DIRECTION A —
Answer these questions about the forum thread on routing channels for sliding doors, one answer per line:
(i) According to CharlieM1958, what is the least a decent dado set will cost?
(ii) According to FirehouseWoodworking, what kind of dado blade tends to give a flatter bottom and less chip out than a wobble blade?
(iii) According to Catspaw, why will a router make the groove too wide when sheet goods are used?

DOCUMENT EXCERPT —
##########

# Routing channels in wood for sliding doors?



## Kiersten (May 26, 2008)

Ok, help. A friend of mine has asked me to build a simple bar for her and that's the easy part. She's requested sliding doors on the bottom half and I've never routed out a channel before so I need some advice. I vaguely remember my Dad talking about using a Dado blade on the table saw to route the channels. Is that the easiest way to go? And any suggestions on a dado blade? Anything I should know about so I won't hurt myself in the process?

Thank you!!!!


----------



## FirehouseWoodworking (Jun 9, 2009)

A dado blade will work fine if you are dadoing with the grain, less so if the dado is cross grain. A stacked set (blades and chippers) tends to give a flatter bottom and less chip out than does a wobble blade. The stacked set seems easier to get the dado size right. It's trial and error adjusting a wobble blade.

But you will have those who swear by one over the other. It's a matter of preference - and to a certain degree, budget - but both will do the job.

You can also use a router with an appropriate bit.


----------



## PurpLev (May 30, 2008)

depending on which step in the process you're routing that groove, a dado blade in your table saw might be the fastest way to go about. although some dado blade sets do not produce a clean flat bottom on the groove - in which case you'll need to clean those out with a chisel/shoulder plane, OR an alternative is to use a router to make the grove.

what equipment do you have in your arsenal now? if you already have a router, or a router table (might be even better) you can forgo the dado blade altogether.


----------



## CharlieM1958 (Nov 7, 2006)

I agree with PurpLev. Either a dado blade or a router will do the trick. If you already have a router, I'd do it that way.

A dado set is a good thing to have if you use your table saw a lot, but a decent one is going to set you back at least $100. Go much cheaper than that and you're asking for trouble.


----------



## KentS (May 27, 2009)

The last time I did that I used a router. I really think either way is fine. It comes down to personal preference, and the tools you have available. If I were doing several of them, I might lean toward the dado on a table saw. For only one or two, I think a router is easier. Dave and PurpLev really covered it well though. I'm not sure I said anything different.


----------



## Kindlingmaker (Sep 29, 2008)

...and if you are not happy with the groove afterwards then a simple sliding door track from Rockler, which is down right cheap, will fix ya up.


----------



## Catspaw (Dec 15, 2007)

A router makes the best dado. Unfortunately if you're using sheet goods, the sheet goods are always undersized. So a router will make the groove too wide. Unless there's a specialty bit out there to compensate for the ever-thinning plywood OR you use an undersized bit and make two passes.

Also, it's easier to cut a stop dado with the router than it is with a dado blade.

The track is a real clean way to do it and in the long run is probably the "real" way to do it.


----------



## savannah505 (Jul 31, 2008)

##########

INPUT ROWS —
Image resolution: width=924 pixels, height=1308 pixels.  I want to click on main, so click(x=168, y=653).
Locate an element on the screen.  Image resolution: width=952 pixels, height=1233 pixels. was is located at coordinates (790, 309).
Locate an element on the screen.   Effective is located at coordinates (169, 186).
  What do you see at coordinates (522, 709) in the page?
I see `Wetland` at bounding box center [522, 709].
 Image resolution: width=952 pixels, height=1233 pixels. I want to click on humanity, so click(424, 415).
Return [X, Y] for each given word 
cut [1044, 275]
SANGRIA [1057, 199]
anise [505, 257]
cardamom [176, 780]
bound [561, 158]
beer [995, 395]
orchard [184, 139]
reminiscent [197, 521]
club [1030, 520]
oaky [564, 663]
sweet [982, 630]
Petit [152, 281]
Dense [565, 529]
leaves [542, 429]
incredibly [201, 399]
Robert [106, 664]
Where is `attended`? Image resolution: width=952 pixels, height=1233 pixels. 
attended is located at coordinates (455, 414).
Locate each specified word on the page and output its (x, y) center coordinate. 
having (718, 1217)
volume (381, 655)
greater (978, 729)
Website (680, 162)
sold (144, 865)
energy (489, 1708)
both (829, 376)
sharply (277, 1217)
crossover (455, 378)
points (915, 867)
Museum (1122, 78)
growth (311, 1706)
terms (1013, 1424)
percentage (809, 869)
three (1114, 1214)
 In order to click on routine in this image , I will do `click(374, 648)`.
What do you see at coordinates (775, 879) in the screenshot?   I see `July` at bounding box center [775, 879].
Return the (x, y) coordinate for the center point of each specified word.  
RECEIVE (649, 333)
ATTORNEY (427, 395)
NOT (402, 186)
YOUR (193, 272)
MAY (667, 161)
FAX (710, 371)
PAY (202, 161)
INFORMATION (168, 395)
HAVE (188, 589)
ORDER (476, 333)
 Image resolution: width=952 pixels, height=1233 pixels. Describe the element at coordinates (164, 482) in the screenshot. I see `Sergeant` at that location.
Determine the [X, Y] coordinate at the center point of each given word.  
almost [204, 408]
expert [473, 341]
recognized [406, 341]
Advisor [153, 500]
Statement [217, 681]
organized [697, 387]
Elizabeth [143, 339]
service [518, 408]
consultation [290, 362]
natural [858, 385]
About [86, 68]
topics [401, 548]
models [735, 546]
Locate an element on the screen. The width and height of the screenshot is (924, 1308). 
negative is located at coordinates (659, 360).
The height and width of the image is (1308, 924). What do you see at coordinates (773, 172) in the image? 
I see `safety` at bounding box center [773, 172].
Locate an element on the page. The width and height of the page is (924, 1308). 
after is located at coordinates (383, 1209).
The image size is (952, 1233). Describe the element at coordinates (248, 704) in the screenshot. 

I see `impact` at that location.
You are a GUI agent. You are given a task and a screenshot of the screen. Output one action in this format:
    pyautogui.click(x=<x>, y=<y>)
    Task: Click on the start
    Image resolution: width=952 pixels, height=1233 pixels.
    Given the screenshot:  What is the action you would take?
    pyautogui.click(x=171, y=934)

##########

DIRECTION B —
Revise the rows from the first row through the row containing "coordinates (790, 309).", replacing "screen" with "display" and leaving everything else unchanged. Give only those rows.

TASK RESULT A —
(i) At least $100.
(ii) A stacked set (blades and chippers).
(iii) Because sheet goods are always undersized.

TASK RESULT B —
Image resolution: width=924 pixels, height=1308 pixels.  I want to click on main, so click(x=168, y=653).
Locate an element on the display.  Image resolution: width=952 pixels, height=1233 pixels. was is located at coordinates (790, 309).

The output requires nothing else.